M.P. – Exatamente. Sonhos, medos e até mesmo as mais sombrias fantasias ou abismos profundos nos acompanham da mais tenra infância a mais avançada velhice. Nosso universo psicológico é complexo demais e inquietações nos perseguem em todas as idades. Em fases como a puberdade, a gestação, a menopausa e a andropausa pode haver muito sofrimento por causa das mudanças no corpo, que podem despertar muito inconformismo e confusão emocional. O fato é que todas as idades têm seus momentos secretos, soturnos e até mesmo macabros. Na adolescência, por exemplo, há meninas que se acham gordas pesando apenas 37 quilos. O fato é que achamos nosso corpo estranhíssimo nossa vida inteira! Naturalmente, o velho também acha seu corpo cheio de rugas estranhíssimo. Isso me faz lembrar um filme que me marcou muito, Cría Cuervos, do espanhol Carlos Saura. É uma obra-prima, pois retrata três meninas que ficam órfãs de pai e mãe ainda na infância. Em um primeiro momento, a história causa espanto e depois comove profundamente os espectadores, pois joga luz sobre o mundo desses pequeninos, que sempre acreditamos serem tão inocentes e inseguros. A peça também tem o objetivo de provocar certo estranhamento inicial e levar quem foi ao teatro a ter outros olhos sobre a velhice que está no outro e a que vive dentro da gente. O fato é que precisamos repensar tudo o que compreendemos sobre esse período tão estigmatizado da vida humana. Estigmatizamos a velhice com determinados elementos que são pertinentes a todas as idades.

Os meios de comunicação ajudam a romper esses estigmas?
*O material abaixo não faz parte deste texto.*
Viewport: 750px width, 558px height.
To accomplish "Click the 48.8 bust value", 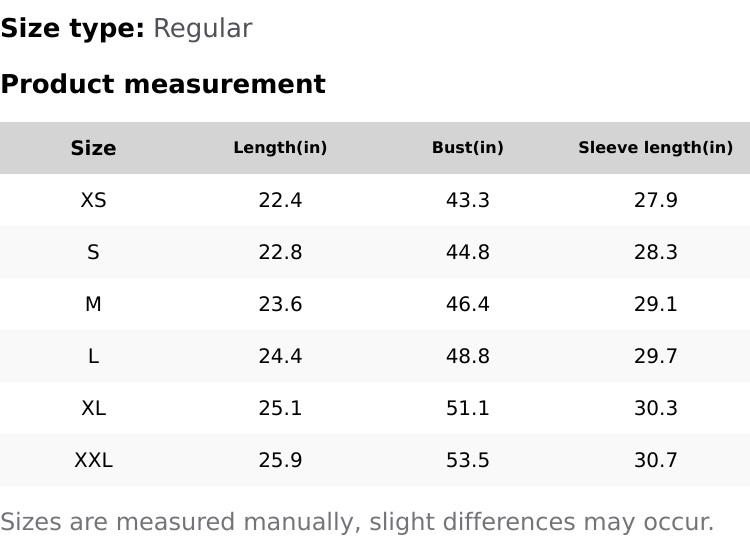I will [x=467, y=356].
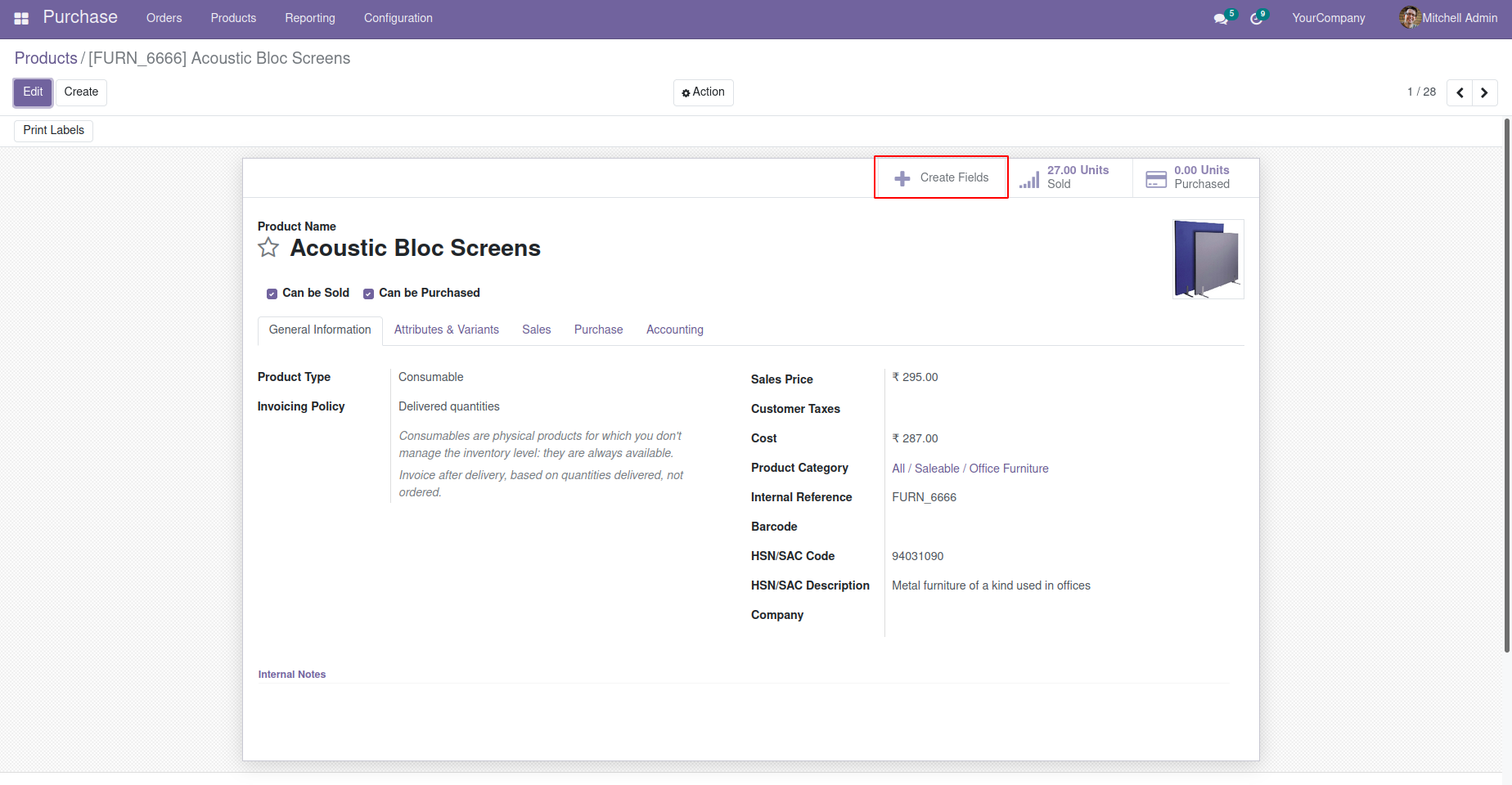Switch to the Attributes & Variants tab

(446, 330)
M.P. – Em geral tudo ainda é abordado de forma muito superficial e com grandes clichês. É preciso ser seletivo para chegar às poucas pessoas que hoje pensam fora de “caixinhas”, sobre esse e tantos outros temas. Se você quer entender de verdade as coisas importantes da vida, é melhor que tenha sempre muitas perguntas. Receitas “mágicas” e visões generalistas não servem. Por vivermos em um mundo em evolução rápida, é melhor também manter em aberto as próprias perguntas, pois todos os dias topamos com novas respostas, que precisam ser avaliadas com discernimento. As nossas percepções não podem permanecer “congeladas” ou estáticas. Quando temos a capacidade de alterá-las, isso faz as coisas ficarem mais claras e ganharem um sentido real em nossas vidas. Ficar mais sábio com o passar da vida exige de cada um de nós essa postura ao mesmo tempo aberta e responsável. Por isso que, na peça, as visões de mundo das duas velhas são muito distintas e elas não têm respostas prontas justamente para que o espectador saia do teatro com muitas perguntas e reflexões misturadas às suas experiências. O roteiro cutuca com delicadeza, pois não dá para abordar a velhice com um “tapa na cara”. A velhice é um assunto que ainda causa muitos temores e se é abordado de forma brusca, as pessoas se mantêm em suas conchas. Por isso optamos por elaborar um texto alegre, que em meio a falas leves lança conceitos que cutucam o espectador.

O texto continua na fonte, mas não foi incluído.